Floating Point Matrix-Vector Multiplier [IEEE 754 Single Precision]

Introduction and design architecture

This is a floating point matrix-vector multiplier, that operates on a square matrix and a corresponding vector. The module is designed to be highly modular. By changing the value of parameter M_SIZE specified in the MatrixVector_Interface, this IP can be customized for any square matrix of size NxN and the corresponding vector of Nx1 size, i.e., N = 2, 3, ..., 10, ... 100 (depending on the requirement and FPGA capacity).

The TensorUnit is a highly parallel unit that takes in the whole matrix of size (M_SIZE x M_SIZE) and vector of size M_SIZE x 1 from their respect ports at once and then generates an output vector of size M_SIZE x 1 in a single port. However, to implement the whole unit at once, we will need a powerful FPGA with many I/Os. Therefore, we need a design that can be implemented in any FPGA with a minimal change.

To make this unit modular, the MatirxVector_Interface has been implemented by using the AXI-Stream interface. This unit takes in one 32-bit floating point at a time until all of the N * N 32-bit numbers have been stored internally in the FPGA local memory and once the transmission of the matrix and vector data is done, it passes the data to the TensorUnit and receives the result and then transfers the result back to the processor one floating point number at a time until all of M_SIZE vector has been transmitted.

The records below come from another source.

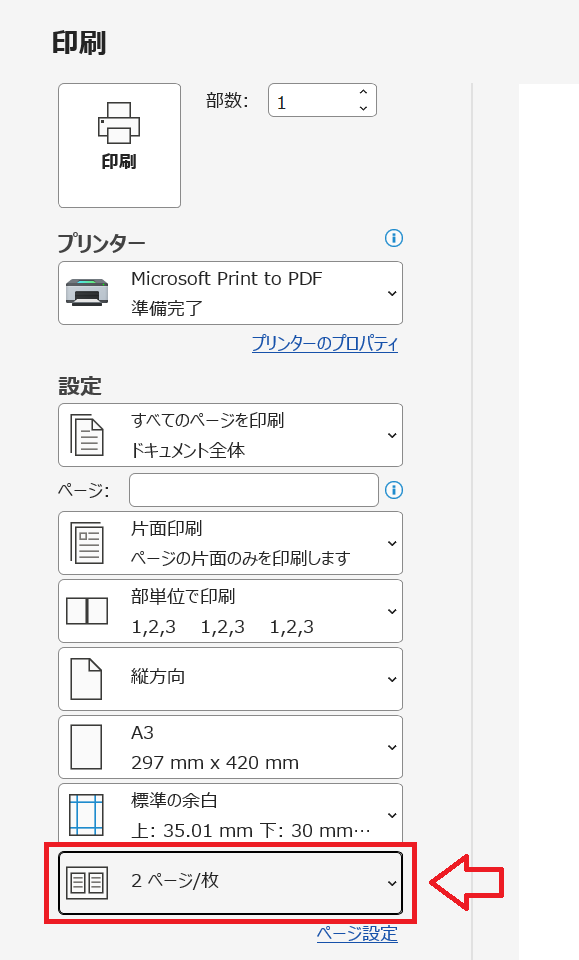Click the 片面印刷 single-sided printing icon
The width and height of the screenshot is (579, 960).
88,542
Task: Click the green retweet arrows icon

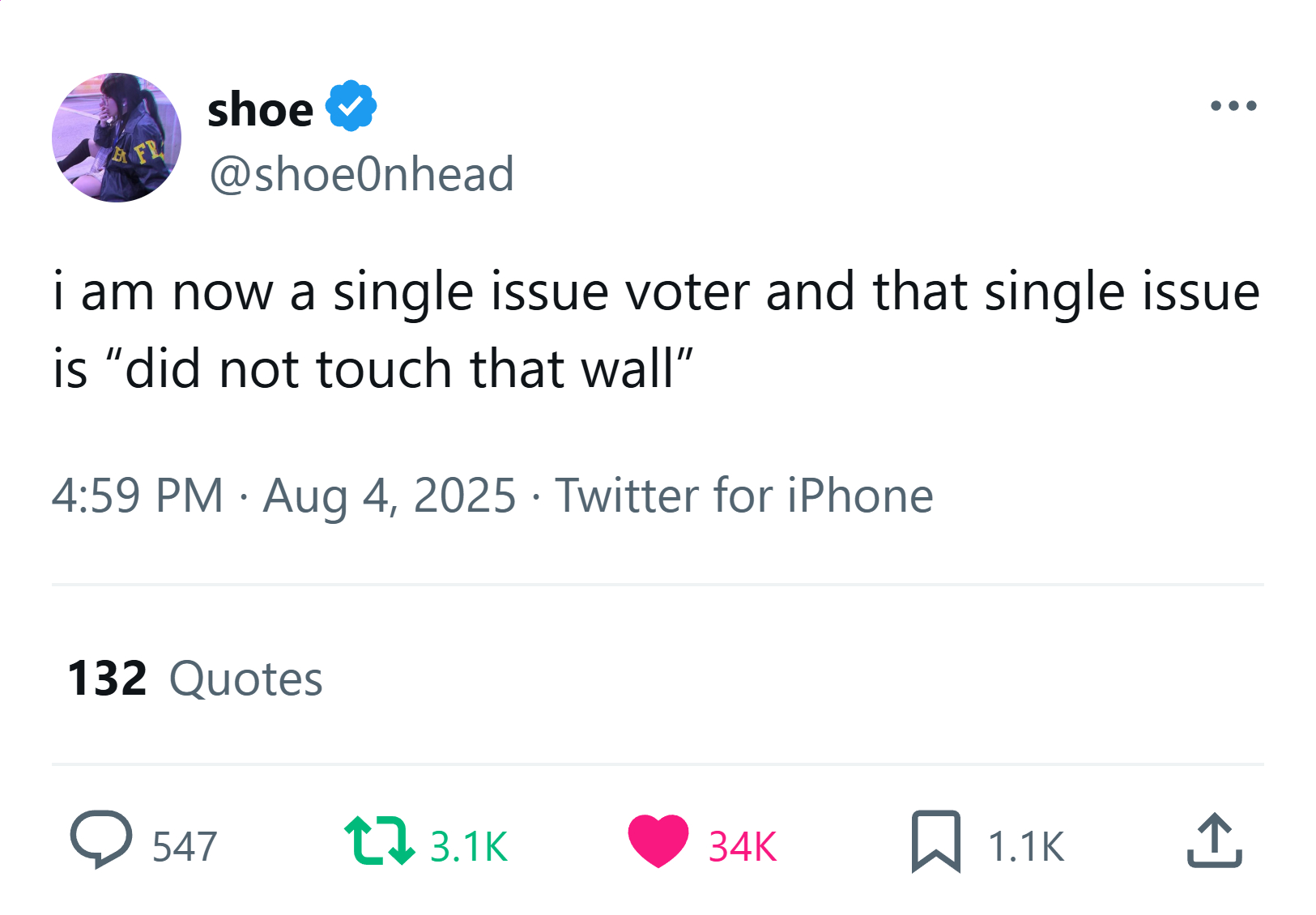Action: (379, 841)
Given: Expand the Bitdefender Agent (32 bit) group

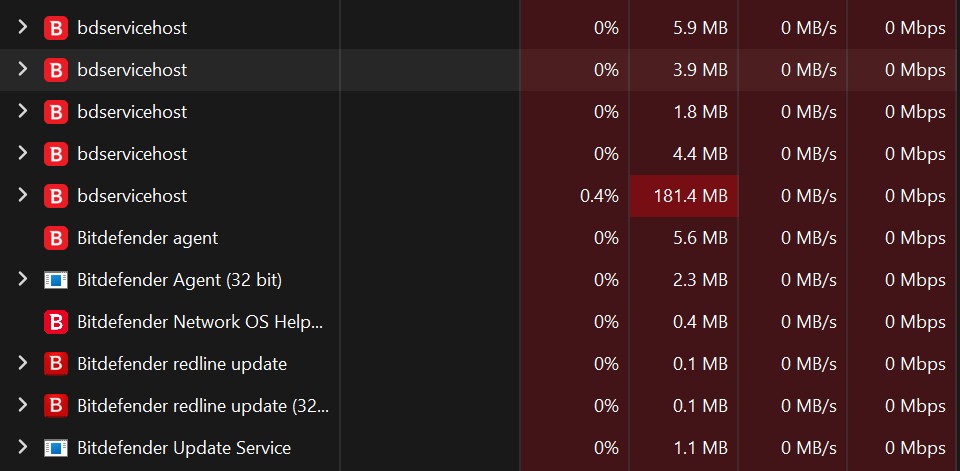Looking at the screenshot, I should (x=23, y=279).
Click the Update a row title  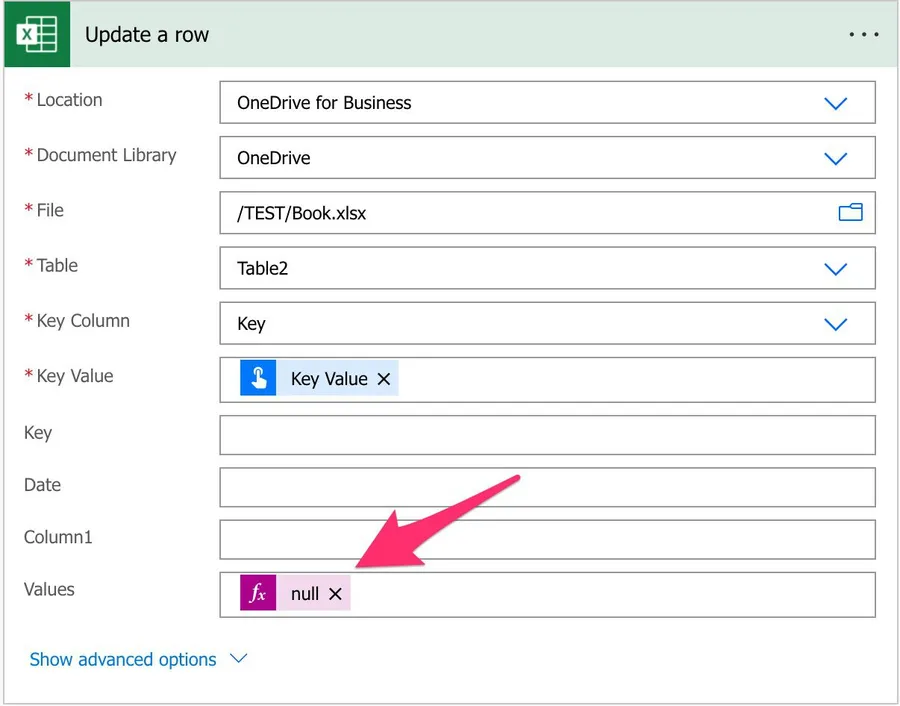(147, 35)
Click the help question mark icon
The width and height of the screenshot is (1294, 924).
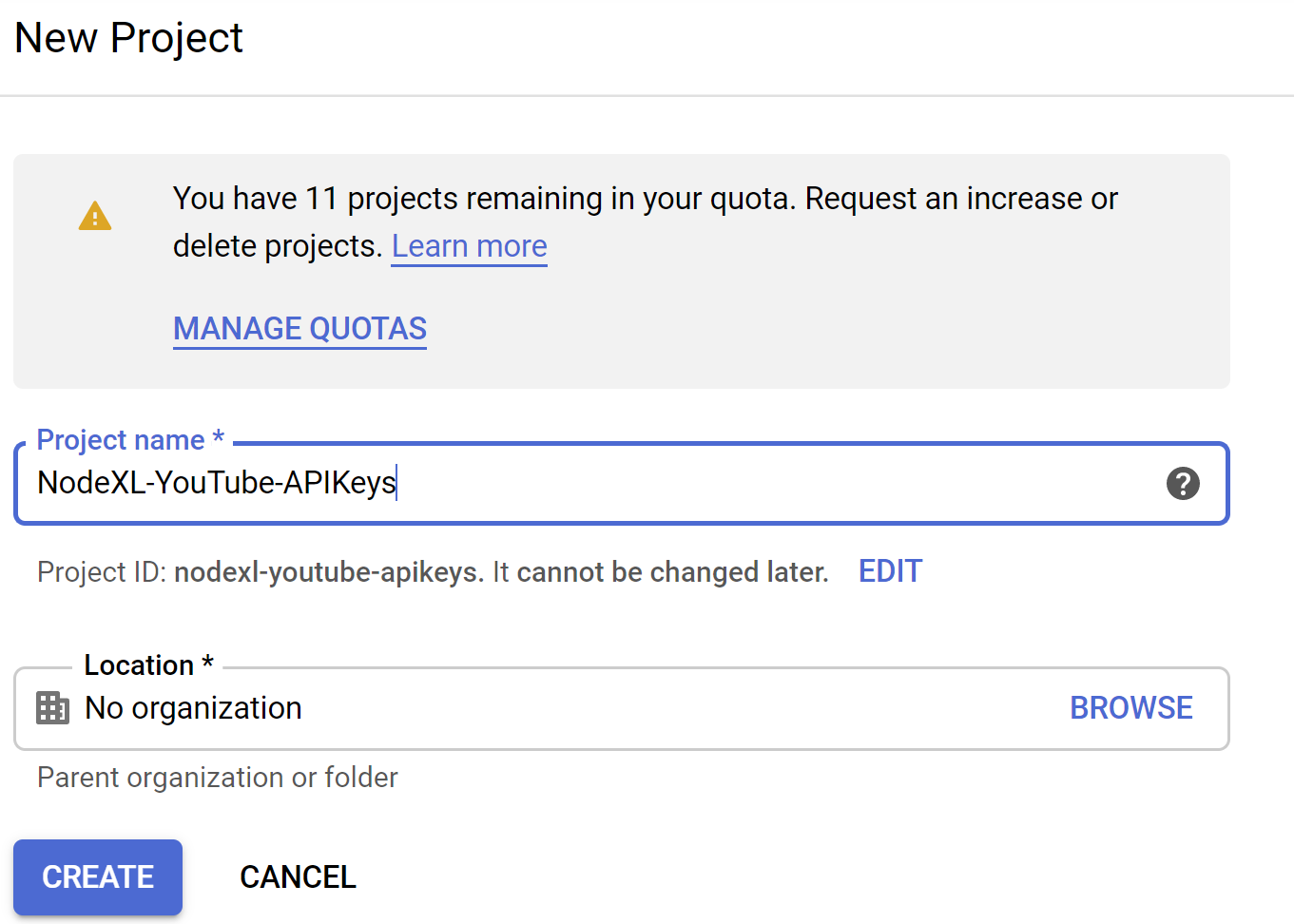[1183, 483]
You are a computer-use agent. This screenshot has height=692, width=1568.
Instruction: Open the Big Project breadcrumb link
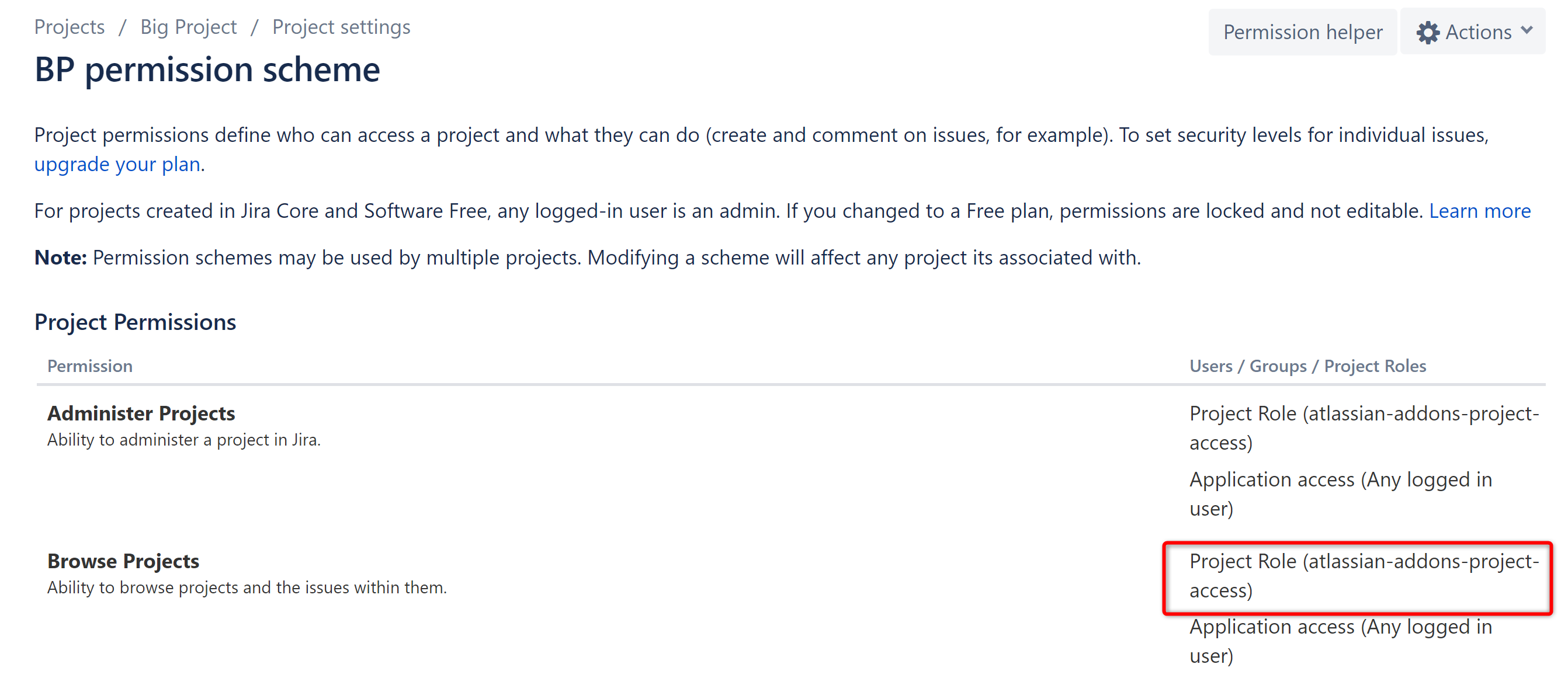pos(189,26)
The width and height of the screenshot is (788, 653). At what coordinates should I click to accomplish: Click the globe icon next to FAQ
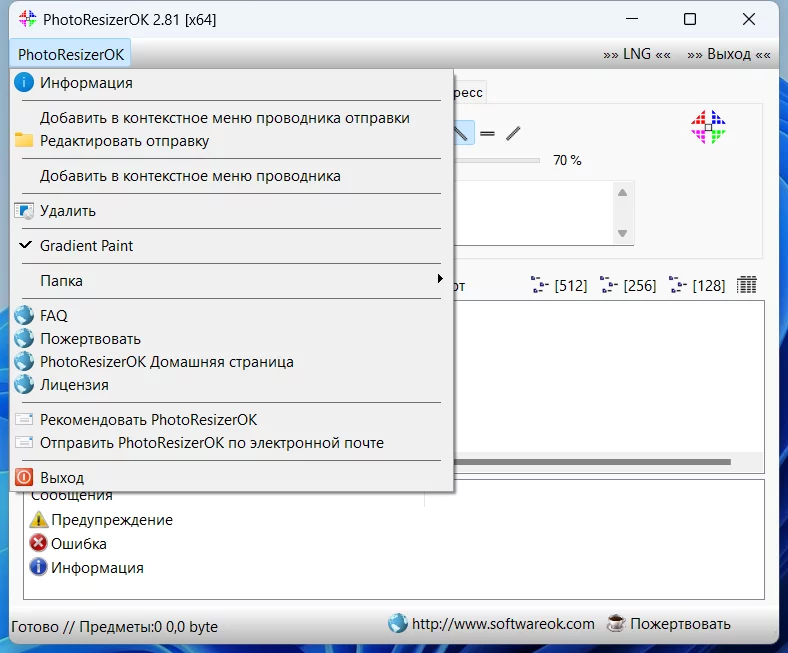coord(24,315)
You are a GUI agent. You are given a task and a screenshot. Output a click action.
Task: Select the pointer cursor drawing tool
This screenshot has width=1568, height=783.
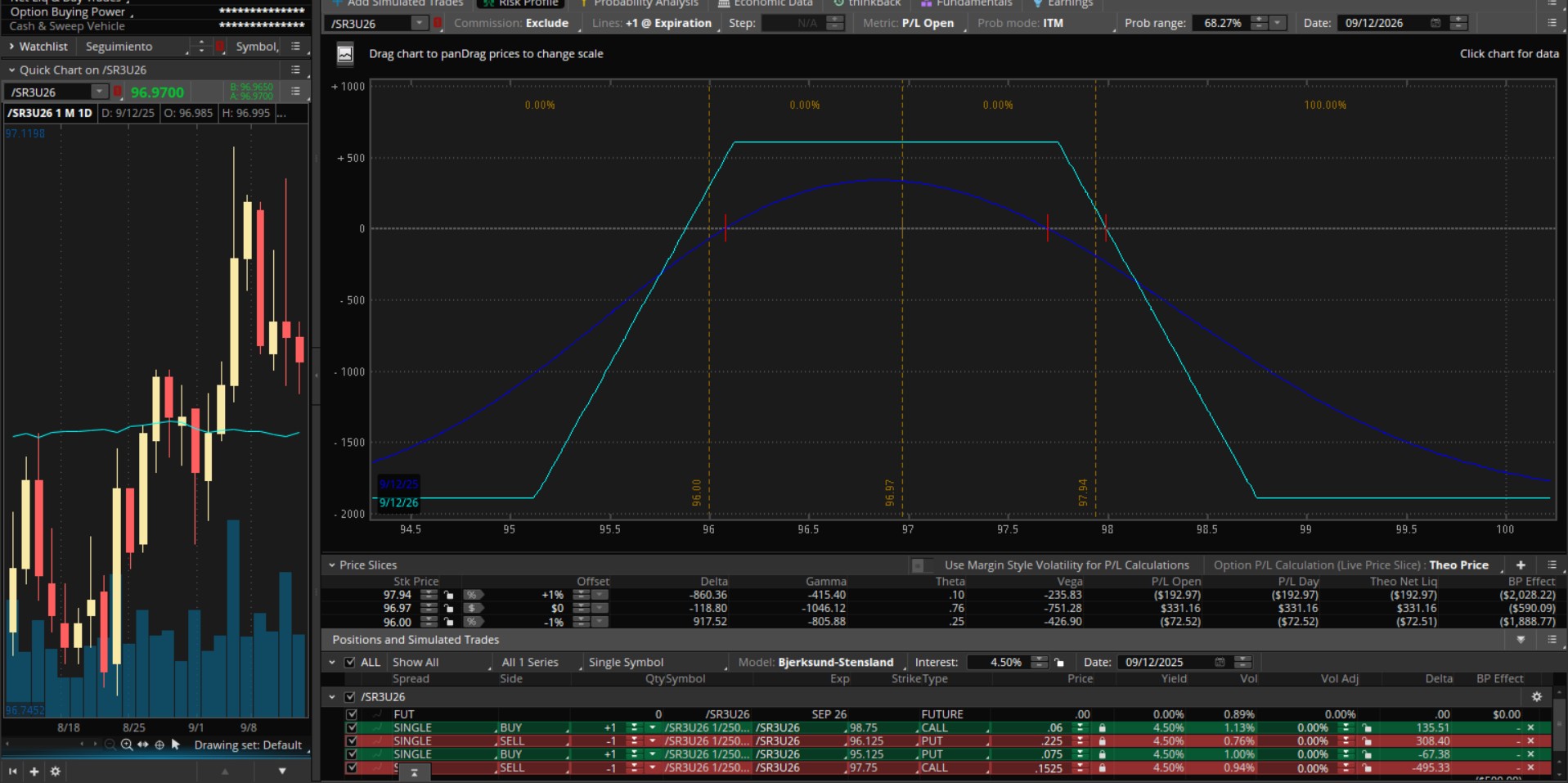click(175, 745)
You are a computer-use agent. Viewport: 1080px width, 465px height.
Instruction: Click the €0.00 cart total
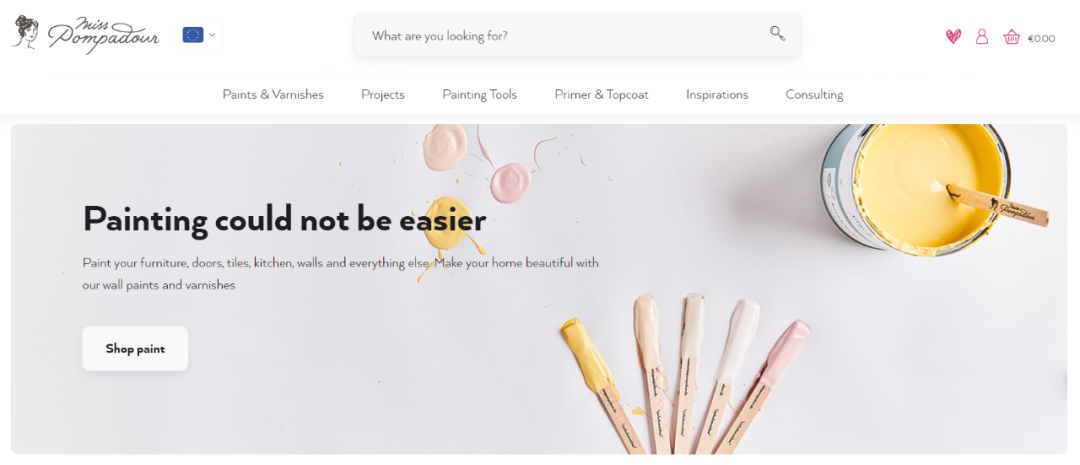point(1041,39)
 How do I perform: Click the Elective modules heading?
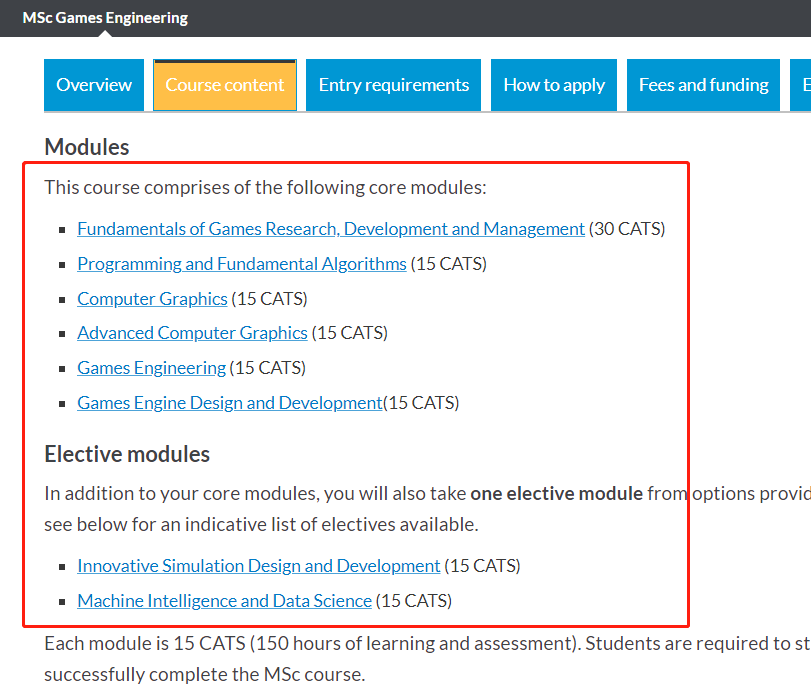coord(127,454)
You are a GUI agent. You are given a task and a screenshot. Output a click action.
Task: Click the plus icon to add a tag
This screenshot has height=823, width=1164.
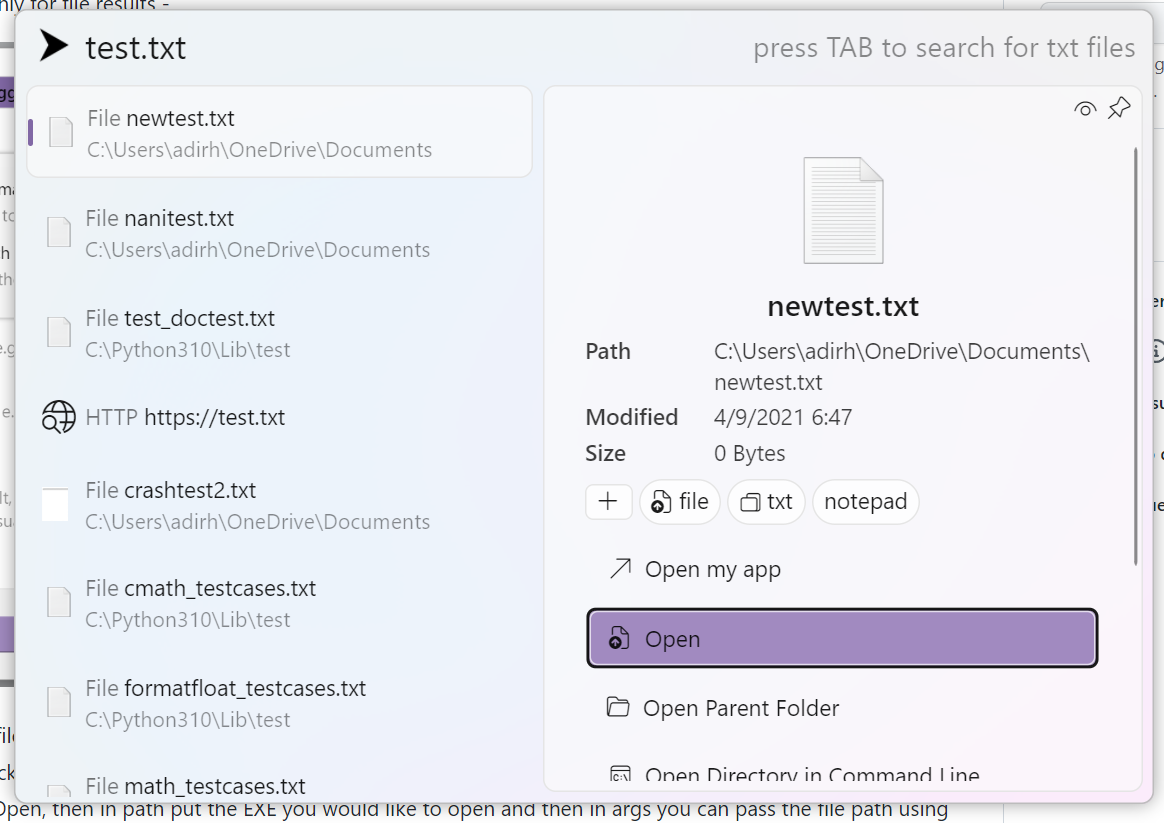pos(609,502)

M_SIZE Parameter Value Description
10 Accuracy 4 decimal places The calculations are compared with MATLAB, and have an accuracy up to 4 decimal places
10 Latency - MatrixVector_Interface 330ns The calculated latency from starting of the input transmission from Zynq PS to PL to the completion of the result transmission from PL to PS.
10 Latency - TensorUnit 130ns The calculated latency from starting of the input transmission from MatrixVector_Interface to TensorUnit to the completion of the result transmission from TensorUnit to MatrixVector_Interface.
10 Throughput - MatrixVector_Interface 3 Mops Based on 100 MHz clock and 330 ns latency
10 Throughput - TensorUnit 7.14 Mops Based on 100 MHz clock and 130 ns latency

Core Architecture

The general architecture of the core multiplier module can be seen in the figure below.

Inside the core are NxN highly parallelized floating point multiplication modules that calculate the partial matrices in a minimum of 2 clock cycles. The output from this module is a NxN partial matrix. These outputs are then fed into another set of highly parallelized floating point accumulators. These floating point accumulators calculate the output in N clock cycles, where N is the size of the input matrix and vector.



Output Verification, M_SIZE = 2

When M_SIZE is set to 2, the module generates a 2x2 matrix - 2x1 vector multiplier. The input output simulation waveform for M_SIZE=2 can be seen below.

Following is the output received from MATLAB



Output Verification, M_SIZE = 3

When M_SIZE is set to 3, the module generates a 3x3 matrix - 3x1 vector multiplier. The output simulation waveform for M_SIZE=3 can be seen below.

Following is the output received from MATLAB



Output Verification, M_SIZE = 10

When M_SIZE is set to 10, the module generates a 10x10 matrix - 10x1 vector multiplier. The output simulation waveform for N=10 can be seen below.

Let's see what are where.

Following is the output received from MATLAB

Output Verification, N = 10, with MatrixVector_Interface

The following waveform image shows the data transfer with the MatrixVector_Interface.


FPGA Implementation and the driver

Block Design

TThe MatrixVector_Interfa_0 in the following image is the main IP that has been developed. The multiplier IP is connected to the Zynq UltraScale+ Processing System (PS) through the DMA controller using the AXI-Stream Interface.

The FPGA implementation bitstream file corresponding to this design can be found here: zynq_matrix_hw.bit


Summary Reports on Timing and Power Analysis.

Power used by the multiplication IP is shown in the green (PL), which is 0.303 W for M_SIZE = 10.